> _Instrução 1_
Reproduza sem alterações o trecho dos registros que começa na linha que contém "How do I perform: Enable" e termina na linha que contém "tap(76, 253)", incluindo as duas.

> _Texto extraído_

----------------

“Há uma quantidade de capital brasileiro no exterior muito maior do que o total investido anualmente no país pelo conjunto do capital nacional, inclusive o estatal, e o estrangeiro”, diz o economista.
Confira a entrevista.
O projeto desenvolvimentista em curso no país desde 1954, apoiado no ingresso de capital estrangeiro, intensificado no governo
Juscelino Kubitschek e, posteriormente, na ditadura militar, levou a economia brasileira a um processo de desnacionalização. Na avaliação do economista
Adriano Benayon, isso é consequência de uma política econômica “contrária aos interesses nacionais”, e que criou “
imensos atrativos para o capital estrangeiro, alegando haver necessidade de poupança externa para complementar a nacional”. Segundo ele, a reestruturação do capitalismo brasileiro beneficia as empresas transnacionais, que “gozam do privilégio de ter custo de capital e de tecnologia praticamente zero no Brasil”.
Na entrevista a seguir, concedida por e-mail à
Benayon enfatiza que a desnacionalização em curso nos últimos 60 anos levou à desindustrialização, e tem tornado a indústria “
menos competitiva internacionalmente”. Na avaliação dele, se um país deseja ser competitivo e alcançar o progresso, “não deve de modo algum favorecer, em desfavor das locais, empresas de porte muitíssimo maior que essas e experientes tecnologicamente, através da produção e das vendas em mercados de alta renda e grande dimensão”. E reitera: “Só com firmas nacionais competindo no mercado é viável a acumulação de capital e de tecnologia no país”. Crítico do ingresso de capitais estrangeiros na economia nacional, o economista esclarece que “eles sempre foram desnecessários e continuam sendo. Além disso, são contraproducentes, porque acabam retirando muito mais capital do país do que o que fazem ingressar nele”.
Adriano Benayon é formado em Direito, pela Universidade Federal do Rio de Janeiro – UFRJ, e doutor em Economia pela Universidade de Hamburgo, na Alemanha. Foi professor da Universidade de Brasília e do Instituto Rio Branco, do Ministério das Relações Exteriores. É autor de
Globalização versus Desenvolvimento (São Paulo: Ed. Escrituras, 2005).

----------------

> _Dados registrados_
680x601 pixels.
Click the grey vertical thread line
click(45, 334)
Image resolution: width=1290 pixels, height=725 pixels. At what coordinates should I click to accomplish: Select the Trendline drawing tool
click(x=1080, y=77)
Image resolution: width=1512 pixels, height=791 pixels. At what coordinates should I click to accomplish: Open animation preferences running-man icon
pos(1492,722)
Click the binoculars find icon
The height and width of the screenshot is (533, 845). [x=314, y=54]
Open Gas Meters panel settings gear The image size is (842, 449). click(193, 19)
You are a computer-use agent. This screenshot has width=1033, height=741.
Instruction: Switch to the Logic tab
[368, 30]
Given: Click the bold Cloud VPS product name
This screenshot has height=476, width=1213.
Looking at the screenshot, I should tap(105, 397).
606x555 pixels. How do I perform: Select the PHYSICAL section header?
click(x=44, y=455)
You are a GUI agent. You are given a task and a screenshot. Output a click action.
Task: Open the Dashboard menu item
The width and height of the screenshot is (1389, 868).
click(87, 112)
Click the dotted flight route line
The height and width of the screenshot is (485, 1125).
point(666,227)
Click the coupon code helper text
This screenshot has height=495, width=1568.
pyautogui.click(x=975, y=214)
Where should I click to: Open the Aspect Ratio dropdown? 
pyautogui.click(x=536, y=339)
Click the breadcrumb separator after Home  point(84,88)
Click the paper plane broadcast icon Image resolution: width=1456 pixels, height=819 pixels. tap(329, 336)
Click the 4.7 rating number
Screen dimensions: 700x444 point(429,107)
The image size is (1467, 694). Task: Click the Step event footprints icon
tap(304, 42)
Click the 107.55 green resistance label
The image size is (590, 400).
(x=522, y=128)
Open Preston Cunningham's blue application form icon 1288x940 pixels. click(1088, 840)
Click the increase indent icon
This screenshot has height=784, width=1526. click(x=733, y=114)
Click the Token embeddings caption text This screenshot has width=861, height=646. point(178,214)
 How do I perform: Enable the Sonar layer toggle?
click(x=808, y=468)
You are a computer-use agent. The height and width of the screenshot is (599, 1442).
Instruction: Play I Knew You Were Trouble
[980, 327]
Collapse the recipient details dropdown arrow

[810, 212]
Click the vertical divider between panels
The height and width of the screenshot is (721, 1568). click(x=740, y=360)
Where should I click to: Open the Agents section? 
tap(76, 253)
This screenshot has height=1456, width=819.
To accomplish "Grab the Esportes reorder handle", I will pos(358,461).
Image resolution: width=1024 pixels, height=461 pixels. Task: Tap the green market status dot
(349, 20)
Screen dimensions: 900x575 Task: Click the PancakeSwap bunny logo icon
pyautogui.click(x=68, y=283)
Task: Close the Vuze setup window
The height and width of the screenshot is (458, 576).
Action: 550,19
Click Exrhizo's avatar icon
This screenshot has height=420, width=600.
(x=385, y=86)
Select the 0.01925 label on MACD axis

----------------

> _Instrução 2_
Dê sequência ao texto sobre a desnacionalização da economia brasileira a partir do ponto em que ele termina.

> _Resposta da tarefa 1_
 How do I perform: Enable the Sonar layer toggle?
click(x=808, y=468)
You are a computer-use agent. The height and width of the screenshot is (599, 1442).
Instruction: Play I Knew You Were Trouble
[980, 327]
Collapse the recipient details dropdown arrow

[810, 212]
Click the vertical divider between panels
The height and width of the screenshot is (721, 1568). click(x=740, y=360)
Where should I click to: Open the Agents section? 
tap(76, 253)

> _Resposta da tarefa 2_
Confira a entrevista.
– Percebe uma reestruturação do capital brasileiro e internacional? Quais são as razões?
Adriano Benayon – Certamente. Quanto ao Brasil, os capitais de maior vulto têm tido pouco espaço no país, dado que os setores da economia produtiva têm sido ocupados por
transnacionais estrangeiras, favorecidas pela política econômica por subsídios de várias ordens, desde setembro de 1954, logo após o golpe de Estado que derrubou o presidente
Getúlio Vargas.
Com isso, hoje o principal do grande capital brasileiro está nos bancos e nas empreiteiras, as quais trabalham também no exterior. Mesmo nos bancos há presença significativa do capital estrangeiro, desde o governo
Fernando Henrique Cardoso – FHC. O propósito deste, a serviço de interesses externos, foi apagar o que restava da
Era Vargas. Assim, um dos cinco maiores bancos em atividade no Brasil é o
Santander, vinculado ao grupo
Alpha, da Inglaterra, através do
Royal Bank of Scotland. Esse banco abocanhou o
Banespa, o maior banco estadual do mundo, por cifra ridiculamente baixa em relação aos ativos do banco, e livre de passivos, pois a União, através do PROES, os sanou antes da privatização. E há outros bancos estrangeiros importantes, como o
HSBC.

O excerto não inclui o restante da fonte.